While sharp increases in home prices may appear to stoke fears of another housing bubble, prices are still undervalued in 83% of the largest metros, according to Trulia’s Bubble Watch.
Nationally, home prices are 4% undervalued in the fourth quarter of 2013, meaning the market is nowhere near another housing bubble, writes Trulia’s Chief Economist Jed Kolko.
Trulia’s Bubble Watch reveals whether home prices are overvalued or undervalued relative to their fundamental value by comparing today’s prices with historical prices, incomes and rents.
In other words, the more prices are overvalued relative to their fundamentals, the closer the market is to a housing bubble.
To put this into perspective, Kolko explains home prices were as much as 39% overvalued during the first quarter of 2006 at the height of the last housing bubble, before dropping to 15% undervalued during the fourth quarter of 2011.
At the metro level, 17 of the 100 largest metros reported home prices that were above their fundamental values.

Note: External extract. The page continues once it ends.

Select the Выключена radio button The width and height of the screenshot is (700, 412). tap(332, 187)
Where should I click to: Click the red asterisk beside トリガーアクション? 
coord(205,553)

While most of these metros were overvalued only slightly, Orange County and Los Angeles were the only two areas the reported home prices that are at least 10% overvalued. Compared to the third quarter of 2013, home prices in these areas are 13% and 12% overvalued, respectively.
Both metros also saw sharp annual increases in asking prices, as on a year-over-year basis, Orange County saw a 23.4% hike in asking prices in October, while Los Angeles saw a 22.5% increase during the month.
Fears of another housing bubble may have been stoked given the 11.7% annual increase in asking prices recorded in October, Kolko suggests, as this year-over-year gain was roughly the same sharp increase as in the third quarter of 2004 when the housing bubble was inflating.
When looking at the fundamentals of today’s housing market compared to the pre-bubble market, it appears that home values are still far from entering bubble territory.
“But, aside from similar sharp price increases, the housing market today is very different than it was in 2004 Q3,” writes Kolko. “The key is that level of prices, relative to fundamentals, is much lower today than in 2004 Q3.”
In Q3 2004, home prices were 24% overvalued compared with 4% undervalued today. Additionally, in Q3 2004, 99 of the 100 largest markets were overvalued, compared to today’s 17 out of 100.